The answer is 10.42.0.0/24 because it provides 256 total IP addresses (251 usable), comfortably supporting the required 120 endpoints with room for growth, while avoiding overlap with the hub VNet’s 10.40.0.0/16 and the on-premises network’s 10.41.0.0/16. This is a core principle of Azure VNet address space selection: when peering spoke VNets to a hub, you must ensure no IP address overlap exists between the spoke, hub, or any connected on-premises network, or peering will fail. On the AZ-104 exam, this scenario tests your ability to choose a non-overlapping CIDR block that balances current needs with future expansion—a common trap is picking a /16 or /24 that conflicts with the hub or on-premises range. Remember the memory tip: “Keep your spokes in a separate subnet of the same /16 family, but never duplicate the hub or on-prem octet.”

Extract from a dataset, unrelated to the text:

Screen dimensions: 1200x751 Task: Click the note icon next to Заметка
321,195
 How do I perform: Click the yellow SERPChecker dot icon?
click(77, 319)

AZ-104 Implement and Manage Virtual Networking Practice Question

This AZ-104 practice question tests your understanding of implement and manage virtual networking. Read the scenario carefully and evaluate each option against the stated constraints before committing to an answer. After answering, compare your reasoning against the explanation and wrong-answer breakdown below. Once you have made your selection, read the full explanation to reinforce the concept and understand why each distractor is designed to mislead on exam day.

A company is creating a new spoke virtual network that will be peered to an existing hub VNet. The hub uses 10.40.0.0/16, and an on-premises network already uses 10.41.0.0/16. The spoke must support about 120 endpoints now and should allow room for growth. Which address space should you assign to the new spoke VNet?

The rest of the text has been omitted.